WOC 2020 Virtual attendees were able to view papers, posters and studies on a national cataract campaign in Ghana, ocular syphilis and HIV co-infection in South Africa, and news of poorly resourced ophthalmology clinics in countries like Somalia. African ophthalmology faces numerous challenges in treating patients, ranging from poor funding to limited personnel training and geographic challenges. It is a difficult environment but it is also exciting too, as ophthalmologists can make a real difference there.
One of the greatest issues African ophthalmology faces is ocular trauma — indeed, its prevalence characterizes ophthalmology practice across the continent. A large rural population is one of the main reasons trauma rates are so high in the country, as patients cannot readily access emergency treatment. This is compounded by underfunded clinics and limited training.
A Segway into Surgery
Combine the prevalence of ocular trauma with the ongoing COVID-19 pandemic and you have two things: A difficult challenge and a fascinating topic for a seminar. What better segway into the Asia Pacific Ophthalmic Trauma Society’s (APOTS) webinar entitled Globe & Adnexal Trauma in Covid Era – A Global Perspective. Running more than three hours long, there was plenty of information to consume, so make sure to read some of our other articles on this webinar’s different sections, in particular, on the Latin America segment.
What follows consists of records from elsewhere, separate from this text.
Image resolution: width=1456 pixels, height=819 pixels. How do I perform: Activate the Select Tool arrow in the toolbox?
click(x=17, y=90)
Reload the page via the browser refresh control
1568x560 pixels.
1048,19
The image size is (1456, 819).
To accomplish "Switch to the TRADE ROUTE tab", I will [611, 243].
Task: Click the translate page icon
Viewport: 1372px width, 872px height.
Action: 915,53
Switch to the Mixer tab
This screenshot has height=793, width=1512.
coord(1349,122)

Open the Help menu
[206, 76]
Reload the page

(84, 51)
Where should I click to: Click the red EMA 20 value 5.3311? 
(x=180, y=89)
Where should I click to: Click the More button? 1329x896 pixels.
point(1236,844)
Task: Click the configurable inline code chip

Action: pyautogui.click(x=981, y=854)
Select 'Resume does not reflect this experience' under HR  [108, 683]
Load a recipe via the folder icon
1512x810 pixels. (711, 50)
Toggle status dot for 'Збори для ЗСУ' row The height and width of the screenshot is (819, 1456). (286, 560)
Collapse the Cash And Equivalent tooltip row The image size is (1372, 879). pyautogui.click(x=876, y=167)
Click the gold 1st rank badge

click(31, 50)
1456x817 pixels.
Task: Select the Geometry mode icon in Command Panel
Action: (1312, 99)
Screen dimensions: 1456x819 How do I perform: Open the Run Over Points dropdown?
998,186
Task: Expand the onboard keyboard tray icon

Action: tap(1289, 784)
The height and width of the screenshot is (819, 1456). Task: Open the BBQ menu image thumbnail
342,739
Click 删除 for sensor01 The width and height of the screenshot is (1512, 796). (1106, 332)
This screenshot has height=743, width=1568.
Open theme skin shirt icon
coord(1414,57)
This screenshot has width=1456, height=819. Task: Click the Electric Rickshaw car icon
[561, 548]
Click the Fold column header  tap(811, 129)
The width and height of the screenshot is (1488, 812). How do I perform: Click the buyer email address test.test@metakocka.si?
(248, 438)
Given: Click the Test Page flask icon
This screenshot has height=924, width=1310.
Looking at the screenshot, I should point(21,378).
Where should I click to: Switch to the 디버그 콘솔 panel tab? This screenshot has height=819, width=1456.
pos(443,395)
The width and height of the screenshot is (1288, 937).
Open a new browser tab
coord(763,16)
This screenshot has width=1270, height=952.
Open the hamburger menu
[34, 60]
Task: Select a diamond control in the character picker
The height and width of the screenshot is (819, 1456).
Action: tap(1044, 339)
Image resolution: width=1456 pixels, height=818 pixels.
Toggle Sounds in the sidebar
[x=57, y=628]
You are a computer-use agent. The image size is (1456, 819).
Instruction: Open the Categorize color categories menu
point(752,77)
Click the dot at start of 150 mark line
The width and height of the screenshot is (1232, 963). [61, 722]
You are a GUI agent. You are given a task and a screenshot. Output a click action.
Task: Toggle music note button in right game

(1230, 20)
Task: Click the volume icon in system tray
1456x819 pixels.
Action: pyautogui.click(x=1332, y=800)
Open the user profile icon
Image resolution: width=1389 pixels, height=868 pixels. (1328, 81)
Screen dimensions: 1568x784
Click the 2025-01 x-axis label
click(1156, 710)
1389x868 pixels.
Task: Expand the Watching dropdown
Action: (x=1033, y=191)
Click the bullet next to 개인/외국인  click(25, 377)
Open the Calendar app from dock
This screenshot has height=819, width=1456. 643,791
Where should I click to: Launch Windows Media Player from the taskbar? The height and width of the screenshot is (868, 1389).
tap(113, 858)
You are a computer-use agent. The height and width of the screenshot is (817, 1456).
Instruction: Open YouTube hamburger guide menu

The Africa portion was led by Dr. Jan Talma of the Pretoria Eye Institute, South Africa. He began his presentation by emphasizing the peculiarities of ophthalmological practice in Africa, describing how economic and social issues impact the disease burden. This includes income levels and access to high-quality healthcare.
“If you look at violent deaths, you see they’re pretty high in Africa, which is a bit different compared with the rest of the world. This is related to dominant factors including the efficiency of governments, management, ability, corruption levels, and all other factors. Accidental deaths are slightly less reported than in India or China,” Dr. Talma said.
“Trauma accounts for 2.2% of new cases and 6% of outpatient clinic visits in the African public sector, so it is part of daily life. In the private sector it’s much more like Europe with 0.14% and 0.7%, respectively. Major injuries are common and this is managed from a registrar level,” he said.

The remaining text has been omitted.